Bobur and his family lived in the northern Afghan city of Mazar-e Sharif, and then in the capital Kabul. But despite their involvement with the IMU, he said once again he did not participate in military operations. He said he used to repair vehicles at the IMU base until the U.S.-led antiterror coalition started bombing terrorist bases in Afghanistan following the 11 September 2001 attacks in the United States. Namangani was reportedly killed in the operations in late 2001. Yuldosh's whereabouts have not been known for some time.
Bobur and his family managed to escape the bombings.
"When the bombing started, we got in the car. We drove for a day, then walked for another day and reached the Pakistani border," bobur said. "The border guards thought we were Afghan refugees. We didn't say we were Uzbeks [from Uzbekistan]. We said we were Uzbeks from Afghanistan. They let us in."
After living in the Pakistani cities of Karachi and Peshawar for four years, Mastura and Bobur moved to Iran this spring.
Alisher Saipov, an independent journalist from the Kyrgyz city of Osh, recently visited Iran and met with Uzbeks there. He told RFE/RL that there are some 90 Uzbeks from Uzbekistan, Kyrgyzstan, and Tajikistan living in the southeastern Iranian city of Zahedan, and several more in Mashhad and Tehran.
"They are very poor and desperate, their economic conditions are hard," Saipov said. "Their houses are old and falling apart. Some of them have to beg for a living. Those with some skills and experience work as house painters, carpenters, or do other kind of work. Every man has three or four children. The women are housewives. The children don't go to school."
Hotam is a 34-year-old native of Andijon, the site of a bloody government crackdown in mid-May. He has lived in Zahedan for four years. Hotam says he was persecuted in Andijon for his religious activity. A devout Muslim, he attended mosque and also conducted business in connection with the mosque. In 1997, he left Uzbekistan for Tajikistan. Two years later, he said, he was forced to move on to Afghanistan.

* _RAW DATA_
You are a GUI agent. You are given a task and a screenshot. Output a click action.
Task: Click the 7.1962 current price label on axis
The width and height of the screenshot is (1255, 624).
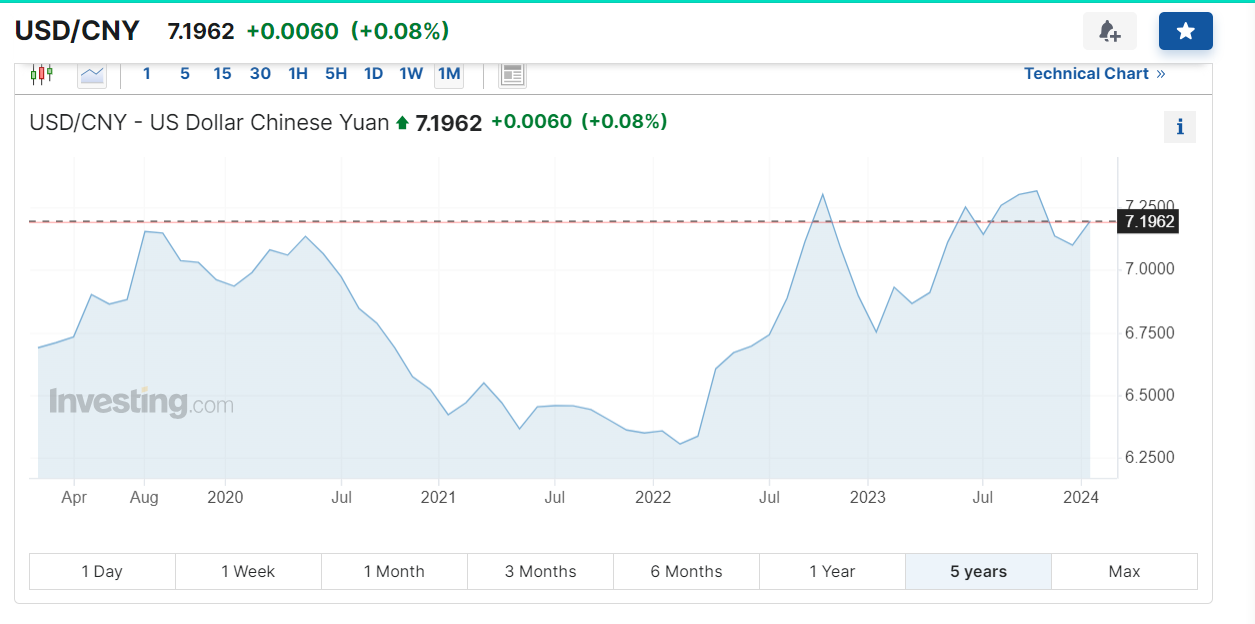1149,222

--

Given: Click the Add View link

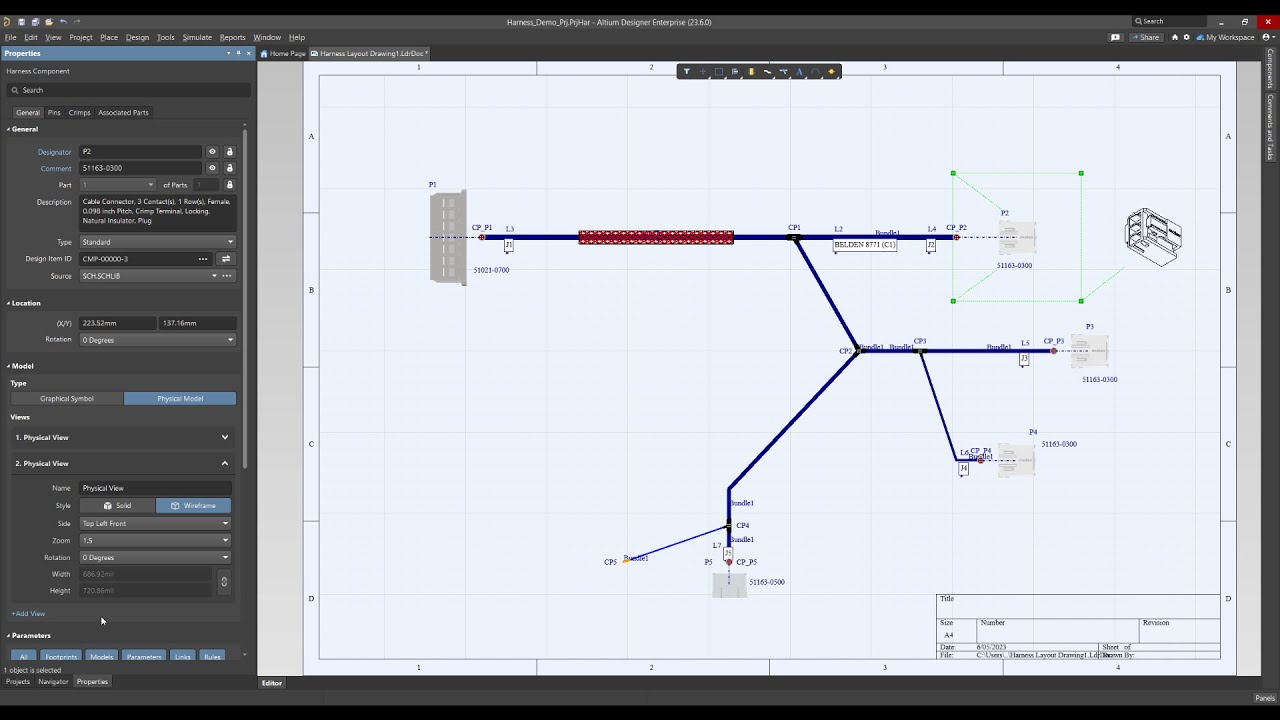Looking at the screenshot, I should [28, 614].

* _REQUIREMENT_
Update the account of the Uzbek exiles by writing out everything from "Bobur and his family lived" down to "escape the bombings." with "repair vehicles" changed to "fix cars". Work only from the account of the Uzbek exiles, not from the records.

* _EXERCISE OUTPUT_
Bobur and his family lived in the northern Afghan city of Mazar-e Sharif, and then in the capital Kabul. But despite their involvement with the IMU, he said once again he did not participate in military operations. He said he used to fix cars at the IMU base until the U.S.-led antiterror coalition started bombing terrorist bases in Afghanistan following the 11 September 2001 attacks in the United States. Namangani was reportedly killed in the operations in late 2001. Yuldosh's whereabouts have not been known for some time.
Bobur and his family managed to escape the bombings.